*Work instruction*
Look through the data for the string "will". Copy every line where it is found.

*** Opening of Recorded data ***

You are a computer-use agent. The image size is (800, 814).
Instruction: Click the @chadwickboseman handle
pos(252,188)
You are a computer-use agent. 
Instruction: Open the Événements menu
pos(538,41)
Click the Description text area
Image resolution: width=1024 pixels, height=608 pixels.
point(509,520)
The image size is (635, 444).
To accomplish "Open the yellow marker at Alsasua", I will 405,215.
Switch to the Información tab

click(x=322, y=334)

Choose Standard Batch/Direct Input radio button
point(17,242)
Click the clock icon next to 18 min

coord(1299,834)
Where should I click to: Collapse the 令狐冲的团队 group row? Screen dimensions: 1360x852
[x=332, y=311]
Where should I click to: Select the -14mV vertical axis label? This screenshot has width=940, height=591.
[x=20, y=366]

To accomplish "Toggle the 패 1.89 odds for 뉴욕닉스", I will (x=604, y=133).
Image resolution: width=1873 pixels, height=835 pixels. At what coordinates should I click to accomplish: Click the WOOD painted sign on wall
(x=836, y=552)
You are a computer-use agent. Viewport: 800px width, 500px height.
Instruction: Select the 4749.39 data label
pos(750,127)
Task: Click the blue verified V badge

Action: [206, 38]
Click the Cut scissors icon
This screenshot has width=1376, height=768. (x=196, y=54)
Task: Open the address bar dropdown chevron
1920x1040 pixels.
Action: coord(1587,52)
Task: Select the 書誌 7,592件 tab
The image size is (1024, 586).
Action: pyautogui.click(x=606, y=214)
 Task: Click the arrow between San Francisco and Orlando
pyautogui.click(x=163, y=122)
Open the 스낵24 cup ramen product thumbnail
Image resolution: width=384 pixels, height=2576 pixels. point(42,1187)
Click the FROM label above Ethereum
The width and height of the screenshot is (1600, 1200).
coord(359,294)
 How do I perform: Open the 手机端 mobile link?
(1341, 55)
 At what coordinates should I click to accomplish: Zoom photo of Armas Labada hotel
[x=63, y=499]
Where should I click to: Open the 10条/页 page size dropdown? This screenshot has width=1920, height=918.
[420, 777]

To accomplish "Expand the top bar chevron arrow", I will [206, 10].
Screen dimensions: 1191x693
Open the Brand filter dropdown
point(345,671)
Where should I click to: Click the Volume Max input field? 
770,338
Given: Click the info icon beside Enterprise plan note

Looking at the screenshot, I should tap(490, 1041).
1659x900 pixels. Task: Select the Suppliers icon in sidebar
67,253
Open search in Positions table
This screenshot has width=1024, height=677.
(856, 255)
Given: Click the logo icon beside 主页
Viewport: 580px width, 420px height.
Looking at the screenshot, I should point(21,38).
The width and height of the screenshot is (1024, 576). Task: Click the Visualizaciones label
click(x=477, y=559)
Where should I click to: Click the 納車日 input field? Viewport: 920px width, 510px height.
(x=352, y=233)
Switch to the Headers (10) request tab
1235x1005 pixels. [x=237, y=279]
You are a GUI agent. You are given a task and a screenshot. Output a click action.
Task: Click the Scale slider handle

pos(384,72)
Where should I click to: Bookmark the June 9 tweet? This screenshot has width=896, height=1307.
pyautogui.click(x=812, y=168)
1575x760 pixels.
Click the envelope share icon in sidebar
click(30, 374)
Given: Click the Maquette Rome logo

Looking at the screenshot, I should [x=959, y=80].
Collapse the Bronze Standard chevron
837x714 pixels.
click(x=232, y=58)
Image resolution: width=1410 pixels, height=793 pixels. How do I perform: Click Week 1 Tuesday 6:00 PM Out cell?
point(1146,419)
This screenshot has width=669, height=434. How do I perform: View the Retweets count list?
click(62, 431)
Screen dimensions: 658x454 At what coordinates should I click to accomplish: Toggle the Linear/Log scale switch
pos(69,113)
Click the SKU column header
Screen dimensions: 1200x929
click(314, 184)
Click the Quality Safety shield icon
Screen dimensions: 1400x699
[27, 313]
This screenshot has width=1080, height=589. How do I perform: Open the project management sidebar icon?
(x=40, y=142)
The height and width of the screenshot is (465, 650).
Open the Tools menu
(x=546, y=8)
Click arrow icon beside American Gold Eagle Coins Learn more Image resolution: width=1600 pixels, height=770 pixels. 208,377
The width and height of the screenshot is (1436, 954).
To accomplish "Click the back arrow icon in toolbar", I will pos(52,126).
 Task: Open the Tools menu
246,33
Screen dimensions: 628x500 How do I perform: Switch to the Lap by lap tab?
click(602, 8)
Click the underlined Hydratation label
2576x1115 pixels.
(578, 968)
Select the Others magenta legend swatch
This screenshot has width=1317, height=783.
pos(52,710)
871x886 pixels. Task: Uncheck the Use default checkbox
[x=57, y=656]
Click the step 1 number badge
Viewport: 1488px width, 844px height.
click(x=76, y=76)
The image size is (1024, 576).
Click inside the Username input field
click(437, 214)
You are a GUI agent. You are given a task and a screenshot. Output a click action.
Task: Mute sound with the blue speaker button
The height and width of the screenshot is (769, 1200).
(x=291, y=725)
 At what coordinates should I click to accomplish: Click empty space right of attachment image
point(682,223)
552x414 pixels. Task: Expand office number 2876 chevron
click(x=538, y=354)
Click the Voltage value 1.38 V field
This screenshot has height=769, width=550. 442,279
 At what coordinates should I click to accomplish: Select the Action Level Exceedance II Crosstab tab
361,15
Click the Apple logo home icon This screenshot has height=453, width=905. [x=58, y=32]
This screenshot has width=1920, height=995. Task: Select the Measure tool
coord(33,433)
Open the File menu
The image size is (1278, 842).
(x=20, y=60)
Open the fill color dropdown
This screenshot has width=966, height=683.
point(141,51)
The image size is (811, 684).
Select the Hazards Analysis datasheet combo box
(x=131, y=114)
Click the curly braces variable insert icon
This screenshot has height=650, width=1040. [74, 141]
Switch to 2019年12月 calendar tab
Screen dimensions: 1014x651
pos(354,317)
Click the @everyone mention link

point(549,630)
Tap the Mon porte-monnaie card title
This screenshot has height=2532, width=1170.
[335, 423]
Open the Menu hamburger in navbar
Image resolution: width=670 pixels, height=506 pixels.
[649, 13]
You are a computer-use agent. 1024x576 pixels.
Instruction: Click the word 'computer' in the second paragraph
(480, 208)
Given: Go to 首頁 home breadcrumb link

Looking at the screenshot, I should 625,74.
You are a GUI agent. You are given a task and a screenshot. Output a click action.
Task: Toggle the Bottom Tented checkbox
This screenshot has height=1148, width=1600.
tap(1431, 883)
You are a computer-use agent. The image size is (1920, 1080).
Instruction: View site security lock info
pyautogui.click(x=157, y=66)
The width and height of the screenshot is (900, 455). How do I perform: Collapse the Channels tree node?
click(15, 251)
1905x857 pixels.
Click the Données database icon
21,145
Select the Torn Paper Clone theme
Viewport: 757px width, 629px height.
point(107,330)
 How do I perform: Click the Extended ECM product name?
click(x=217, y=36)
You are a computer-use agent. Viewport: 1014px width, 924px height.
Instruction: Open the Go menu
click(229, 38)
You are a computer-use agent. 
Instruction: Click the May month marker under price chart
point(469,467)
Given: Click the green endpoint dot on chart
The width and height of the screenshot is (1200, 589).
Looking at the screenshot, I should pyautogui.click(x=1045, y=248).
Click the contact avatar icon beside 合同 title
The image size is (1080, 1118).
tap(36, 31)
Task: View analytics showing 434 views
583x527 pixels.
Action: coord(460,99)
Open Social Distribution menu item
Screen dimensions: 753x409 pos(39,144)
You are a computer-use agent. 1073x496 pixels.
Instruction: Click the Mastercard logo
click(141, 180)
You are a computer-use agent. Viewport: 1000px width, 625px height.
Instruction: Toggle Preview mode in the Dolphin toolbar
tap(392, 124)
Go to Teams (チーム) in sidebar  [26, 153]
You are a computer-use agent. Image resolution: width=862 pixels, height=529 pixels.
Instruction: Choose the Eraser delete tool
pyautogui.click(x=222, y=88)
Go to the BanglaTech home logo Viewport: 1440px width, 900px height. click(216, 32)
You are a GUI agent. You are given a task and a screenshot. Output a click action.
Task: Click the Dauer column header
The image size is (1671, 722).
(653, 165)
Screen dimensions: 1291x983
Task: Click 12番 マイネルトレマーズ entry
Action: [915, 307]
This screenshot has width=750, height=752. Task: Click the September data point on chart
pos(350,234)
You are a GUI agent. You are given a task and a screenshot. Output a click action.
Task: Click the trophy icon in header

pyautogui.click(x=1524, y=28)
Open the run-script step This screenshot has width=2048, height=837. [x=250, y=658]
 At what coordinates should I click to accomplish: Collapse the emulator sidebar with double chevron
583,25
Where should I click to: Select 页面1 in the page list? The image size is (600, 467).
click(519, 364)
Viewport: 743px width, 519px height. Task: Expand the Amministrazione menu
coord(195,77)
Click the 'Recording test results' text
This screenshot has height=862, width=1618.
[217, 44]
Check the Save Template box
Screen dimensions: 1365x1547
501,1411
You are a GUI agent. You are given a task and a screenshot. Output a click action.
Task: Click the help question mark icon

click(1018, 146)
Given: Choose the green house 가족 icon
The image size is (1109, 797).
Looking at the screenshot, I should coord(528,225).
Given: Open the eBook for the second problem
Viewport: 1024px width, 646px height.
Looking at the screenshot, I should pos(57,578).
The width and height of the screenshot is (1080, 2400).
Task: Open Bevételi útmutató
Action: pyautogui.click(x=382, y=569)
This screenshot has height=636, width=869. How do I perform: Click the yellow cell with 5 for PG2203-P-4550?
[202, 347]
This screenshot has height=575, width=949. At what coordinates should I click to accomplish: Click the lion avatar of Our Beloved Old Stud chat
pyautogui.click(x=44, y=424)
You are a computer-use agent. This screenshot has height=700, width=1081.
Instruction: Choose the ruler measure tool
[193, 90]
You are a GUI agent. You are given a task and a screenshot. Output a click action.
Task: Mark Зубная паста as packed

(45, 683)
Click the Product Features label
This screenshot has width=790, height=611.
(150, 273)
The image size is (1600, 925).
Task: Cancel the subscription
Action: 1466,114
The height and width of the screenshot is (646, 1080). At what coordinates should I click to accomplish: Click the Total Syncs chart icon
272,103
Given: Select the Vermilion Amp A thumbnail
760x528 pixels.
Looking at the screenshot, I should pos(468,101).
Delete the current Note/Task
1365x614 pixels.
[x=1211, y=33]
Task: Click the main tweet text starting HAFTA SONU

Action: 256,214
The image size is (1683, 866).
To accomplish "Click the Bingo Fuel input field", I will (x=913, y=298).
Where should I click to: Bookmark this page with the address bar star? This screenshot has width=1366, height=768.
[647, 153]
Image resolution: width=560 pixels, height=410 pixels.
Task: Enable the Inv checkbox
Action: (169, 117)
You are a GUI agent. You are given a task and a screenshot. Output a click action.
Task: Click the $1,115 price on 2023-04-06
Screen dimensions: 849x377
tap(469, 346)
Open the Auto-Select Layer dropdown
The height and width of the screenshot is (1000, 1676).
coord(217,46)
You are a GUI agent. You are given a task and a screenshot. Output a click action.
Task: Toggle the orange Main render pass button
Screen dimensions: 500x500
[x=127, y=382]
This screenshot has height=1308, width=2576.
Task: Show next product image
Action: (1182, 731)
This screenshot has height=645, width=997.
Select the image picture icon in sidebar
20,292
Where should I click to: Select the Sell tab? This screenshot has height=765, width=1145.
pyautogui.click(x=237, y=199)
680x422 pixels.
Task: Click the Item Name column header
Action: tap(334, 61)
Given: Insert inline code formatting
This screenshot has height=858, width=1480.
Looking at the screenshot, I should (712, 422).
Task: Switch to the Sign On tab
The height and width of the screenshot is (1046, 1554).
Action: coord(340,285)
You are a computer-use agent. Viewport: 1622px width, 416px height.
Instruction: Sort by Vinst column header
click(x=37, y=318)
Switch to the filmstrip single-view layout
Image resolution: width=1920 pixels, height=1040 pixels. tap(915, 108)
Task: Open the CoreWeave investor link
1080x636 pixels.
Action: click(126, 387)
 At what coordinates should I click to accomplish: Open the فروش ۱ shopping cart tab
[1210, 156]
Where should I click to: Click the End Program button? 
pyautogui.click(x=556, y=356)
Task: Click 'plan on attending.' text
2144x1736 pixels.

*** Close of Recorded data ***

*Response*
To accomplish "Open the yellow marker at Alsasua", I will 405,215.
To accomplish "Toggle the 패 1.89 odds for 뉴욕닉스", I will (x=604, y=133).
To accomplish "Expand the top bar chevron arrow", I will [206, 10].
To accomplish "Click the back arrow icon in toolbar", I will pos(52,126).
To accomplish "Click the Bingo Fuel input field", I will (x=913, y=298).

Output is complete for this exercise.